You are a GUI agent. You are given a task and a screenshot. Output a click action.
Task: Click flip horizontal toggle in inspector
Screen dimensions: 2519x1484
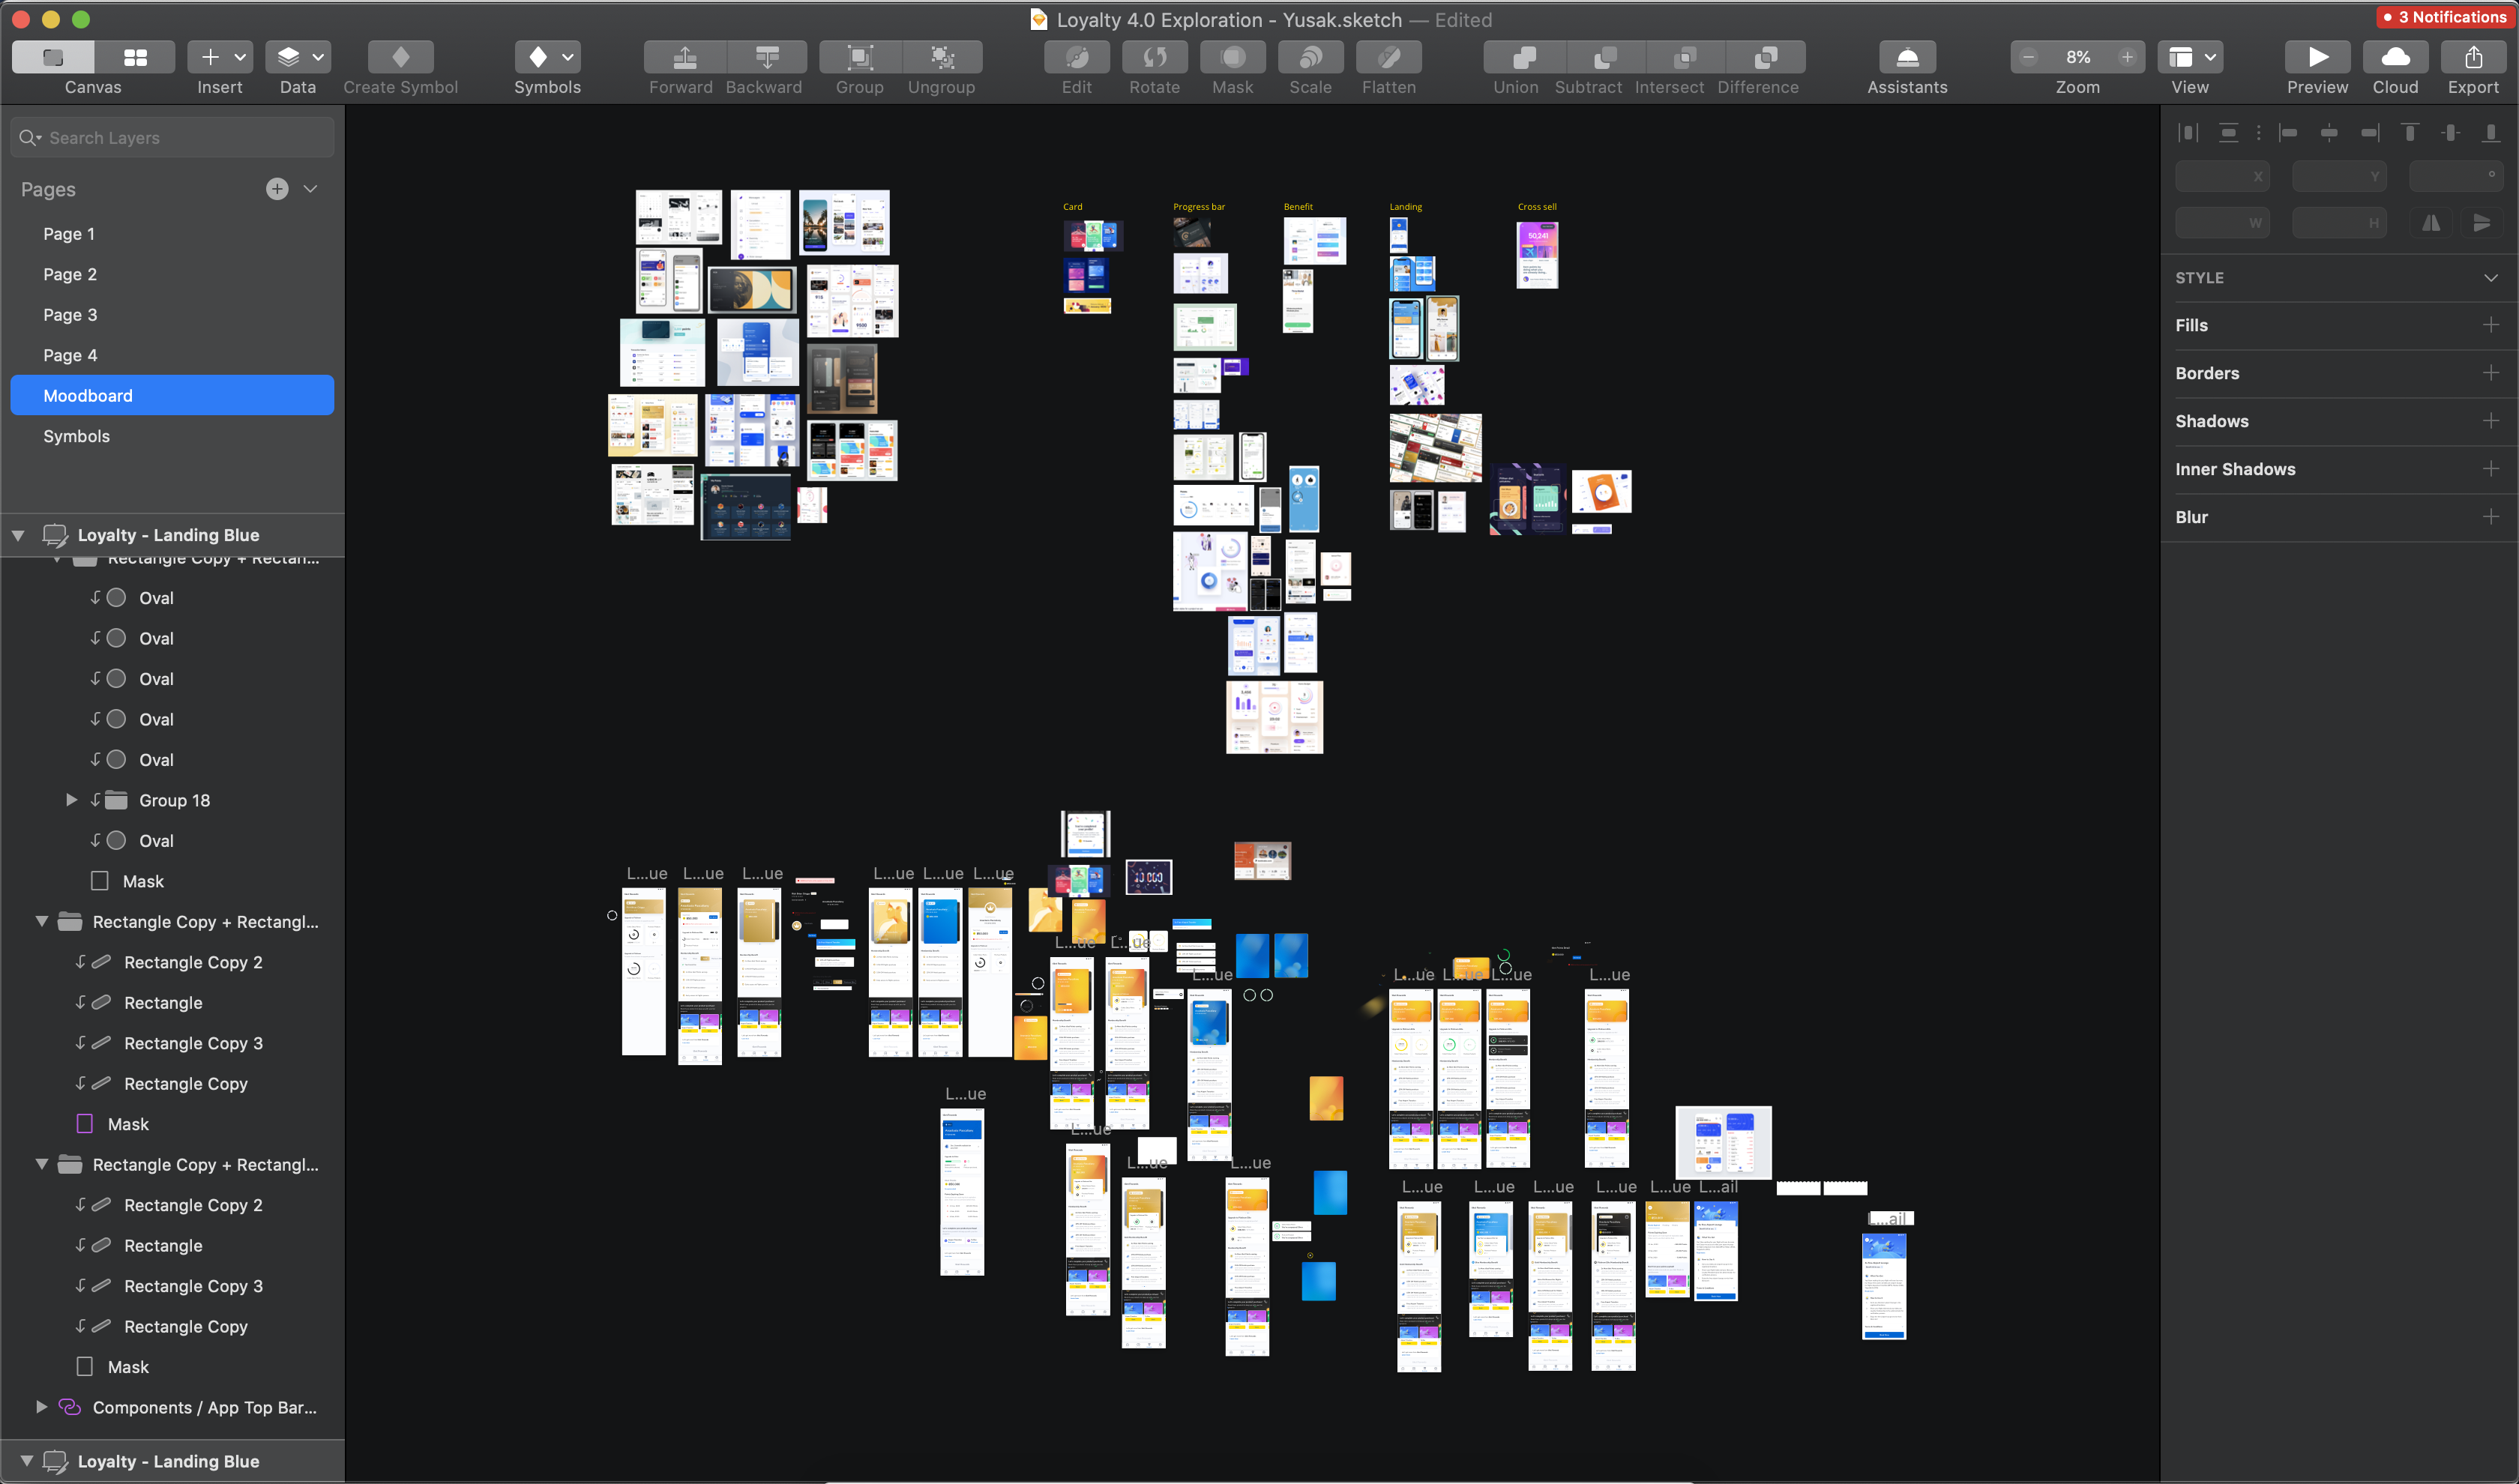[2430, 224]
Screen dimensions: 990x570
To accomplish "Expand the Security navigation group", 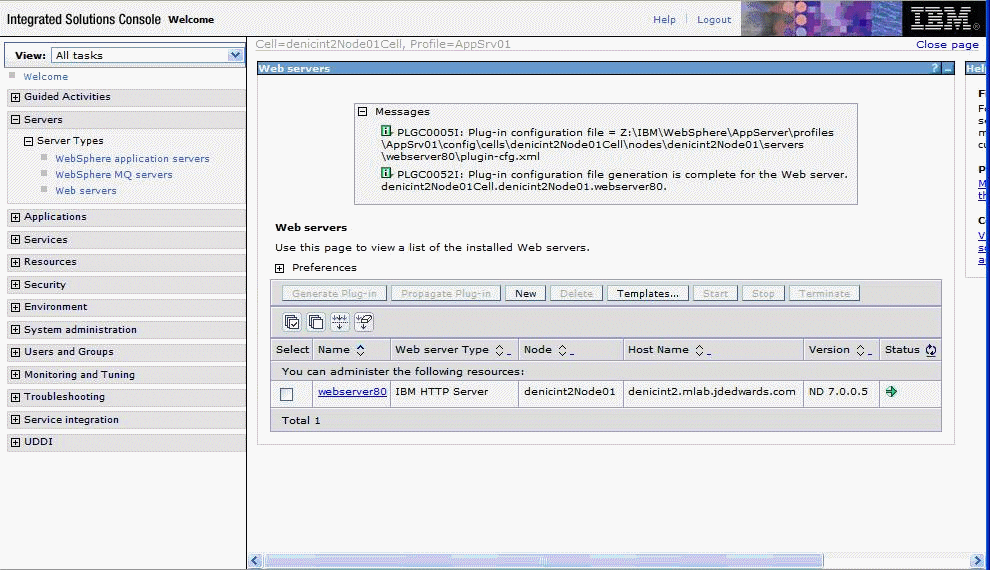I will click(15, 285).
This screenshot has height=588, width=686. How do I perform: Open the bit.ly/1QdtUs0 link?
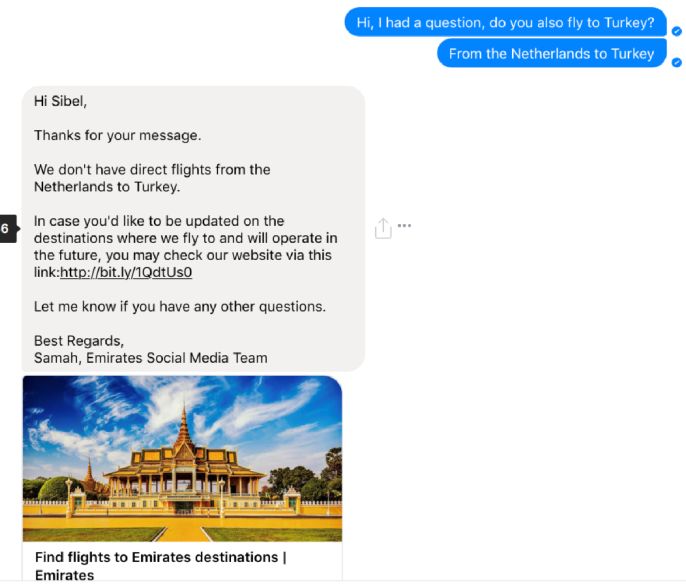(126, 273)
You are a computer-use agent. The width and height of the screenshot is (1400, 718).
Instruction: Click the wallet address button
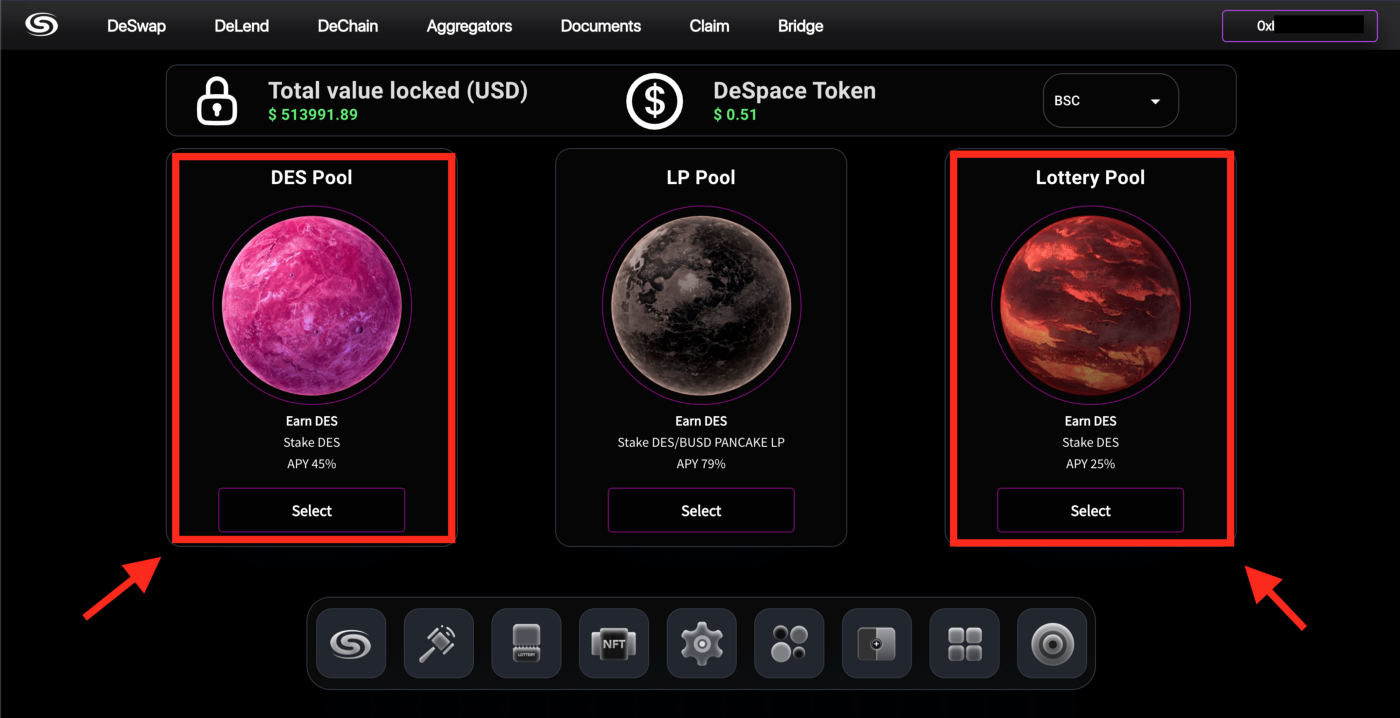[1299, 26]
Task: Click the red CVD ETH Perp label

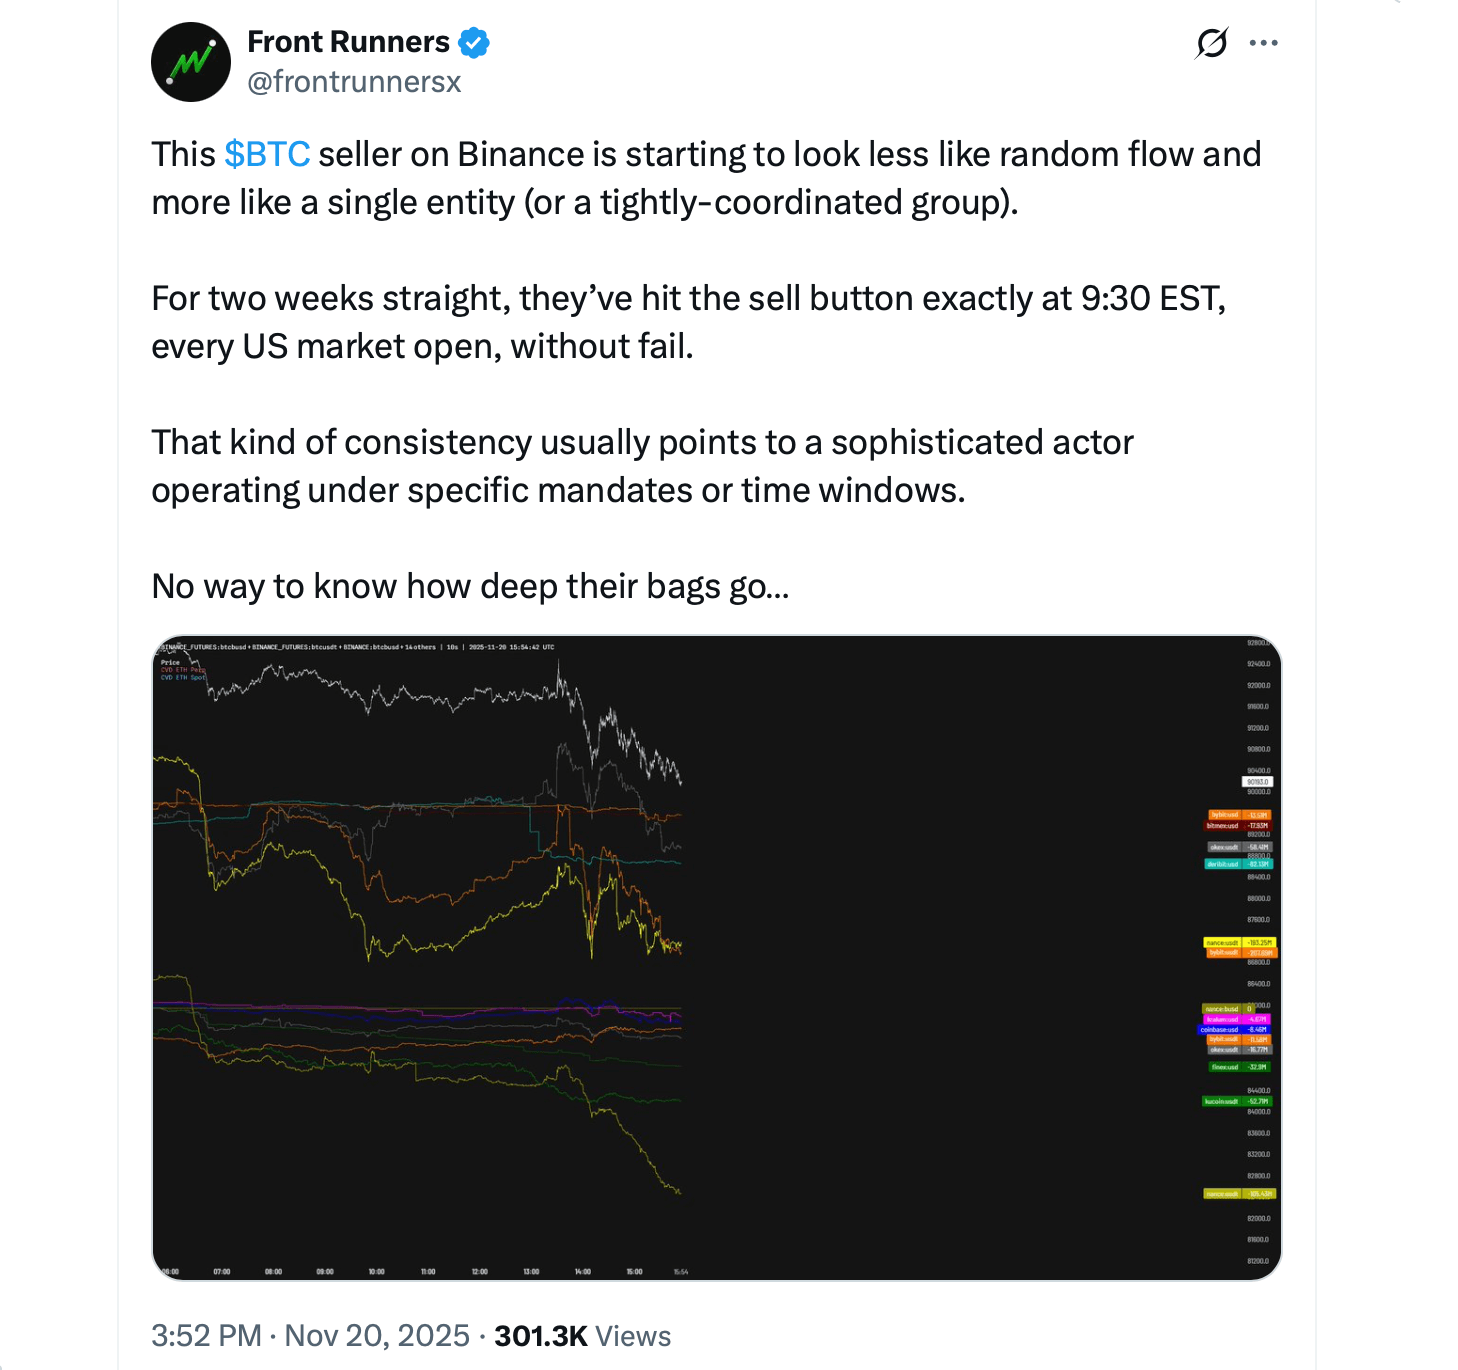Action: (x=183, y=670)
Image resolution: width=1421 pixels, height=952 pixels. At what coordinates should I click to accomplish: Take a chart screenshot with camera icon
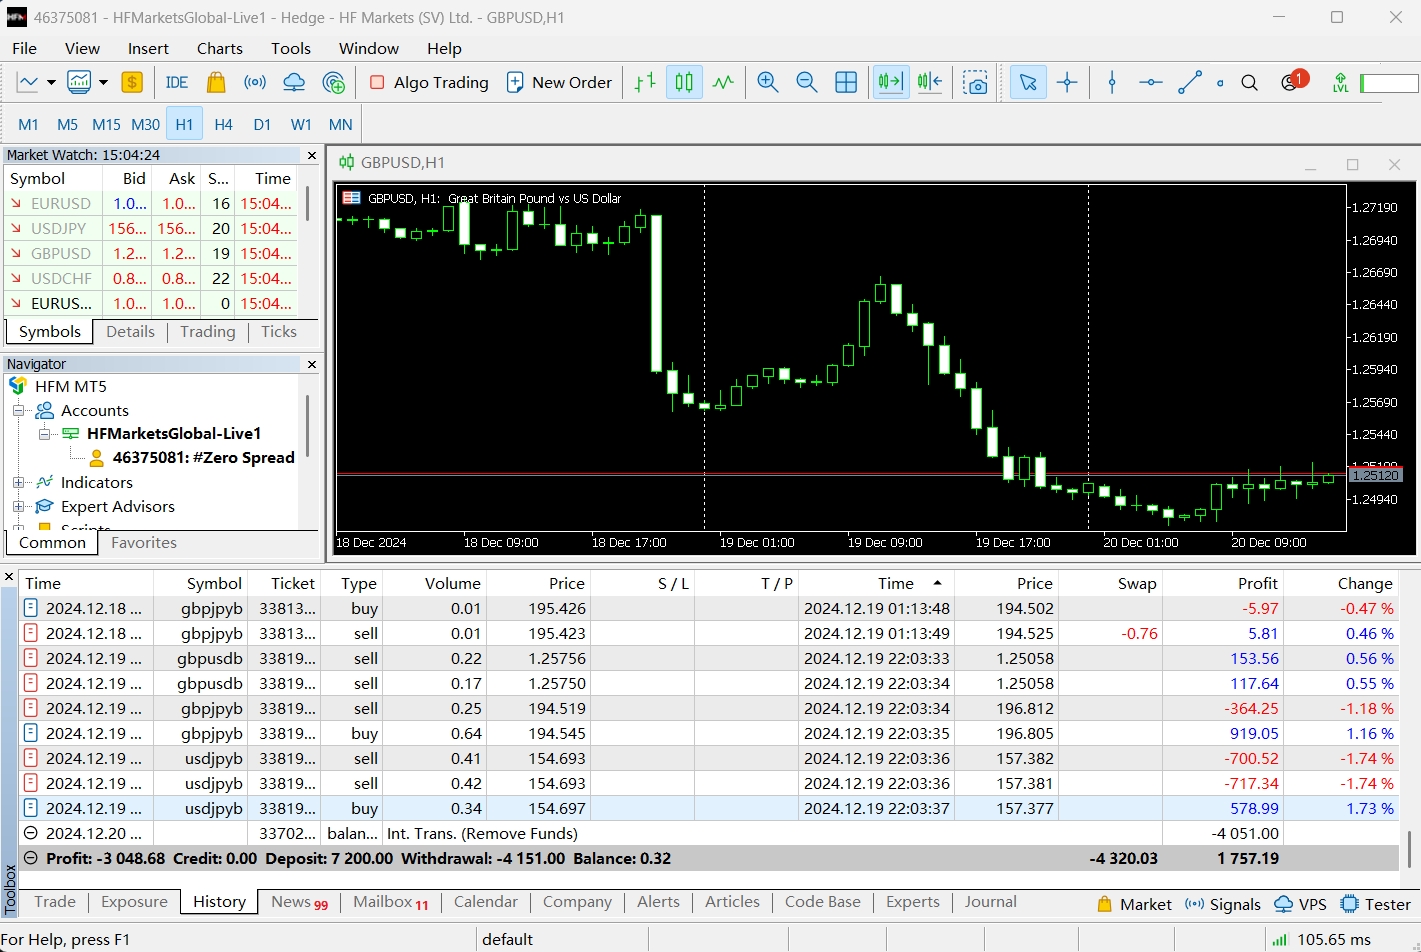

> [Set task]: Repeat the rows word for word, starting at the line that contains "This screenshot has" and continuing through the end of the rows. Leave the pictures out.

> [Expected answer]:
This screenshot has height=588, width=686. How do I perform: Open the bit.ly/1QdtUs0 link?
(126, 273)
You are a computer-use agent. The width and height of the screenshot is (1400, 718).
Instruction: Click the wallet address button
[1299, 26]
Task: Click the red CVD ETH Perp label

Action: (x=183, y=670)
Image resolution: width=1421 pixels, height=952 pixels. At what coordinates should I click to accomplish: Take a chart screenshot with camera icon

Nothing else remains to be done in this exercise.